You want my password or a dead patient?
https://ferd.ca/notes/paper-you-want-my-password-or-a-dead-patient.html via this toot via Greg Wilson
is a summary of this superbly-titled paper by Koppel et al (here it is on pubmed).
I have long thought that each department in a major hospital (and in many other large teams in businesses) should have a programmer embedded with the team to support them in making the computers useful to them rather than a hindrance, and this paper provides great support for that belief.
(Of course, the systems themselves should be constructed to allow these sorts of modifications by their users - but that's a larger problem than I'm going to get into here)
Some quotes from the paper:
The humans who build, use, and maintain the systems... did not sufficiently consider the actual clinical workflow. For example, the bolus of passwords, each with specific requirements and time limits, are seen as an annoyance, not as a patient safety effort.

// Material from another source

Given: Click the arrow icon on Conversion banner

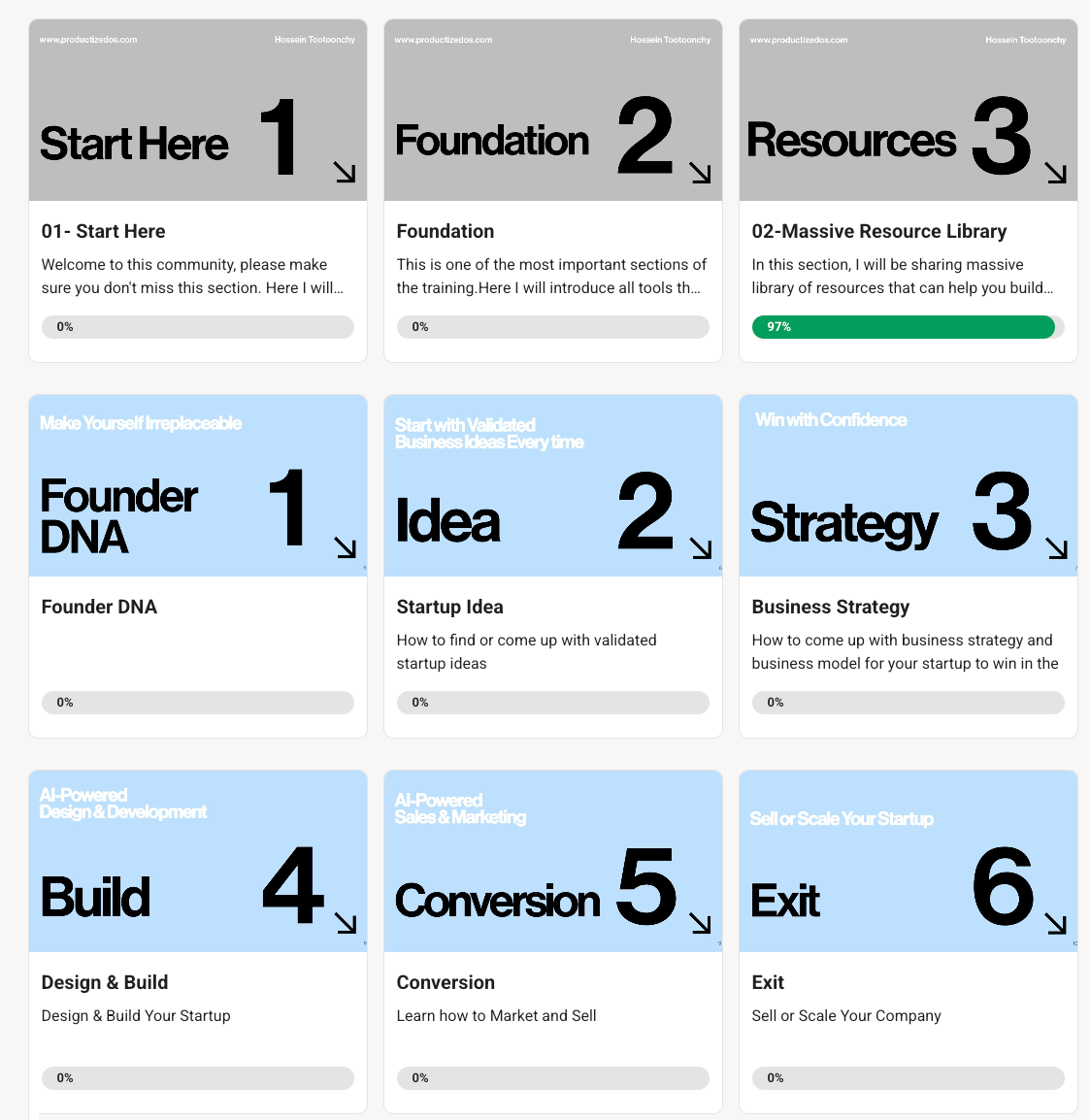Looking at the screenshot, I should point(700,923).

My wife is a physician, and I can attest that from her experience this is absolutely the case. Doctors in the ER spend a large amount of their time and effort circumventing restrictions that are well-intentioned but make their day to day work insufferably annoying.
We find, in fact, that workarounds to cyber security are the norm, rather than the exception. They not only go unpunished, they go unnoticed in most settings—and often are taught as correct practice.

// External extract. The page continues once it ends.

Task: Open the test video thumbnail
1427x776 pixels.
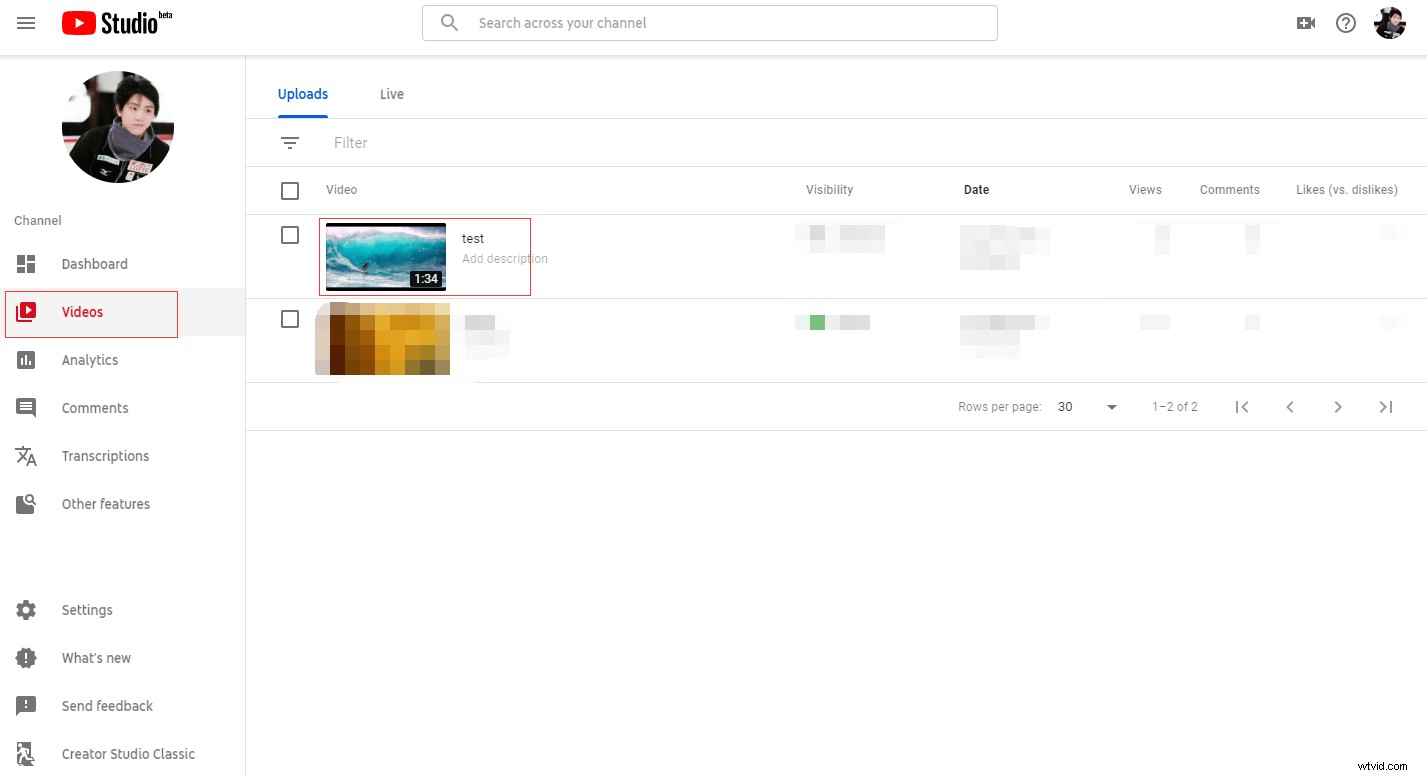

except when inspection time comes, and the hospital gets dinged for breaking the rules because, for example, doctors and nurses remove "privacy screens" from computer monitors that make it impossible to actually see the screen.
in healthcare, we see endemic circumvention of password-based authentication. In hospital after hospital and clinic after clinic, we find users write down passwords everywhere. Sticky notes form sticky stalagmites on medical devices and in medication preparation rooms. We’ve observed entire hospital units share a password to a medical device, where the password is taped onto the device. We found emergency room supply rooms with locked doors where the lock code was written on the door--no one wanted to prevent a clinician from obtaining emergency supplies because they didn’t remember the code.
She saw clinicians offering their logged-in session to the next clinician as a “professional courtesy,” even during security training sessions.
Passwords simply do not work in these scenarios and IT often tries to just Password Harder to Increase Security
one hospital’s EMR prevented users from logging in if they were already logged in somewhere else, although it would not meaningfully identify where the offending session was... when a nurse going into surgery discovered she was still logged-in, she’d either have to un-gown—or yell for a colleague in the non-sterile area to interrupt her work and go log her out.
At one hospital, nurses in pre-op need to physically move patients to the OR, which is 2 minutes away. It's important to the OR people that the time of the transfer into the OR is accurately recorded (to the minute). But the patient record (and the EMR portal) is at pre-op, not in the doorway to the OR. When the hospital had a paper-based EMR, the nurses would enter “current time + 2 min” into the paper record before rolling the patient down the hall. However, the new EMR does not allow future times; consequently, the nurses leave themselves logged in but turn the monitor off – and then come back to the pre-op afterward and record the OR transfer time.
These sorts of solutions to artificial problems are absolutely normal in the hospital, waste time, and reduce patient welfare.